I guess “handyman” is some weird code for another man for her to have sex with?
Did she explain what she meant by that, or did you already know what that means?

Are you already a cuckold? I kind of get that impression from your post. If you are, you’ve already lost her anyway. Things may be just progressing to their natural conclusion.


----------



## CallingDrLove (9 mo ago)

I know this guy who is a handyman (also in the military, a doctor, an astronaut, a police officer, and a pizza delivery guy).


----------



## Anastasia6 (May 28, 2017)

I have to laugh at the assumptions here.

I have jokingly told my husband before we need a 2nd wife. It had nothing to do with sex. It was someone who would cook and clean as I’m not great at it and have a full time plus job.


----------



## CallingDrLove (9 mo ago)

My wife is always talking about getting a live in nanny but she won’t let me interview an au pair from Sweden. 🤷‍♂️


----------



## Mr.Married (Feb 21, 2018)

I’ve been thinking about moving in a Budweiser chick to serve me cold beer while I sit on the couch watching my wife practice on her stripper pole and the football game is on.


----------



## Rob_1 (Sep 8, 2017)

Anastasia6 said:


> I have to laugh at the assumptions here


Did you read what he wrote?

Small ****. Needs to use his tongue.
She's going out with friends more. And more often.
Less and less sex.
She just told him "we need a live in handyman". 

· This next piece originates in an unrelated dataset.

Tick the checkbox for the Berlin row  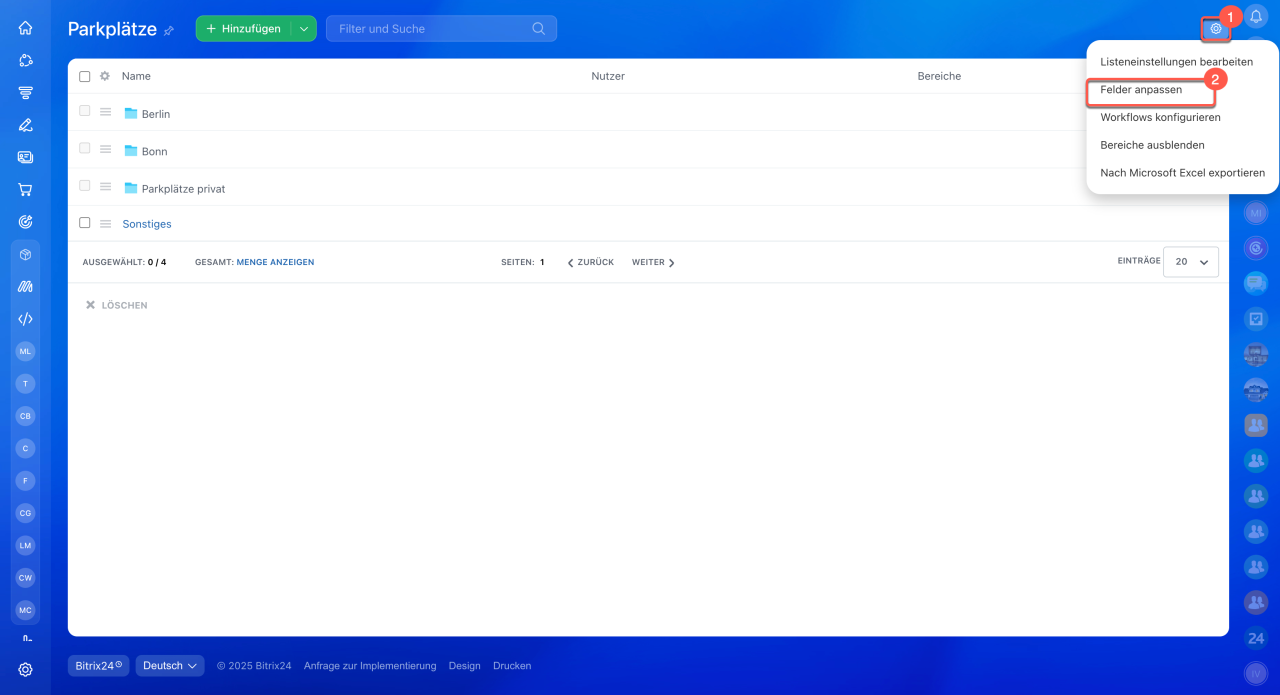tap(85, 111)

And here you're thinking she was just casually joking?

Of course everyone is going to make assumptions, what do you expect?

At the minimum that was a tongue in cheek slap to his manhood. At worse, she outright told him that he just doesn't cut it as a man.

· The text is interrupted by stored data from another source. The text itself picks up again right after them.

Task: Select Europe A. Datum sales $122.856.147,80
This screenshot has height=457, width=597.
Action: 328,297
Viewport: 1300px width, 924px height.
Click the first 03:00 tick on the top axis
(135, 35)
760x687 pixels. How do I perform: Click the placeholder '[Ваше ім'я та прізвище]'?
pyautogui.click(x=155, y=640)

That would be enough for me. But of course I'm a man that have self respect and dignity. Unless OP comes back and clarifies what he meant, everyone will mostly assume what everyone is assuming.


----------



## Tdbo (Sep 8, 2019)

Rob_1 said:


> Did you read what he wrote?
> 
> Small ****. Needs to use his tongue.
> She's going out with friends more. And more often.
> ...


Exactly.
If her comment regarded a broken window or a loose board on the front stoop, I doubt he would be posting about such things on a chat room focusing on relationships.


----------



## Anastasia6 (May 28, 2017)

Rob_1 said:


> Did you read what he wrote?
> 
> Small ****. Needs to use his tongue.
> She's going out with friends more. And more often.
> ...


I read what he put together. It doesn’t mean they are related or that she was slapping his manhood.

I read she actually has been wanting sex more when she comes home from going out. Alcohol often does that.

I not saying she isn’t slapping his manhood. I just can’t tell from what he posted.

I do feel he think it’s a slap. Maybe he’s not sure.


----------



## Anastasia6 (May 28, 2017)

My advice would be have an honest non confrontational conversation about sex and sexual satisfaction with his wife. I’d also address this comment to find out was she slapping his manhood or trying to hint the faucet needs fixing.


----------



## Rob_1 (Sep 8, 2017)

@Anastasia6 

You didn't read it well.

He said



charli said:


> I think that i may be losing her.


What does that means to you? That he's losing her to a better handyman, or to a guy that has a bigger ****?


----------



## DudeInProgress (Jun 10, 2019)

Rob_1 said:


> @Anastasia6
> 
> You didn't read it well.
> 
> ...


I think you guys are arguing over something that doesn’t matter. The impression I’m starting to have about this thread is something I’m not allowed to suggest.


----------



## Beach123 (Dec 6, 2017)

Maybe she’s already met the “handy man” she has in mind?
Why is she going for girls nights out? Do you often go out with the guys?


----------



## Rob_1 (Sep 8, 2017)

DudeInProgress said:


> I think you guys are arguing over something that doesn’t matter. The impression I’m starting to have about this thread is something I’m not allowed to suggest.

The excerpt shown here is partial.